## PROBLEM TO WORK ON:
Transcribe all of the data verbatim, please, and leave out its pictures.
═════ EXERCISE DATA
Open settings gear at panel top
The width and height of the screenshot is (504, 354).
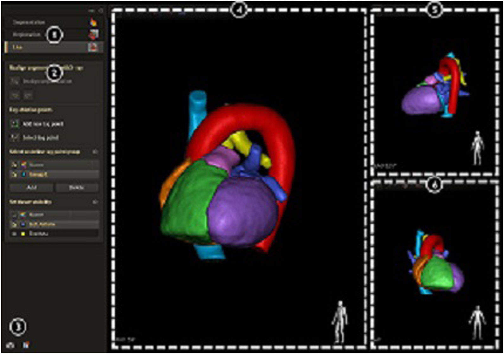101,10
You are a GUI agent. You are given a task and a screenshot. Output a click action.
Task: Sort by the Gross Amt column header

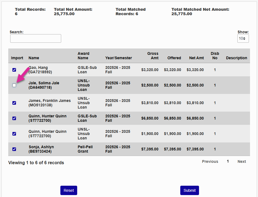click(153, 56)
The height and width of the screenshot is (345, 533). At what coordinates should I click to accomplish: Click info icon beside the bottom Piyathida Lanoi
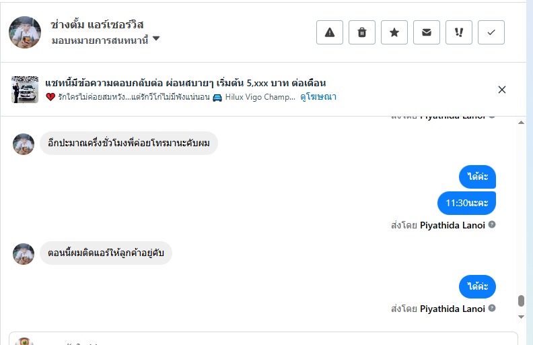coord(492,309)
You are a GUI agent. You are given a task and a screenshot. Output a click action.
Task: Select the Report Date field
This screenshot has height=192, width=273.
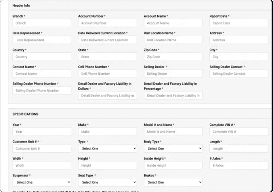(x=238, y=23)
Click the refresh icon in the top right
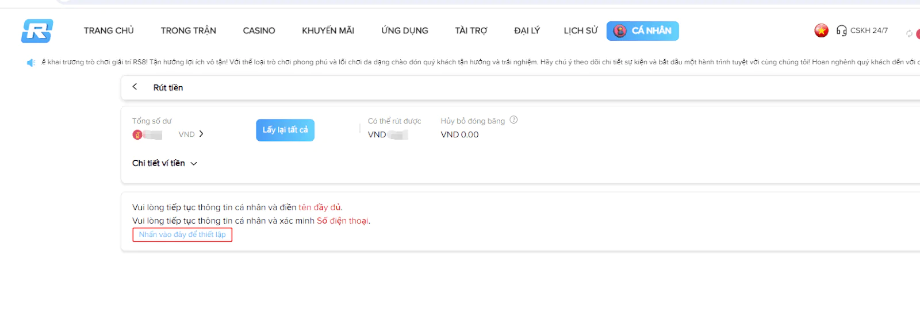Screen dimensions: 920x323 pyautogui.click(x=909, y=33)
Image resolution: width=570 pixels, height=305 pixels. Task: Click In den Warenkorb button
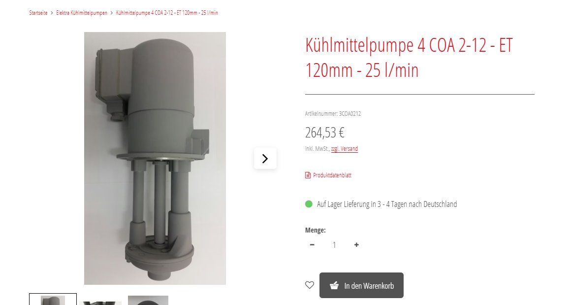pos(361,285)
══════════
## EXERCISE ANSWER:
Open settings gear at panel top
The width and height of the screenshot is (504, 354).
101,10
You are a GUI agent. You are given a task and a screenshot. Output a click action.
Task: Sort by the Gross Amt column header

click(153, 56)
The height and width of the screenshot is (345, 533). At what coordinates should I click to accomplish: Click info icon beside the bottom Piyathida Lanoi
coord(492,309)
You are a GUI agent. You are given a task and a screenshot. Output a click action.
Task: Select the Report Date field
This screenshot has height=192, width=273.
(x=238, y=23)
Click the refresh icon in the top right
Screen dimensions: 920x323 pyautogui.click(x=909, y=33)
Image resolution: width=570 pixels, height=305 pixels. Task: Click In den Warenkorb button
pos(361,285)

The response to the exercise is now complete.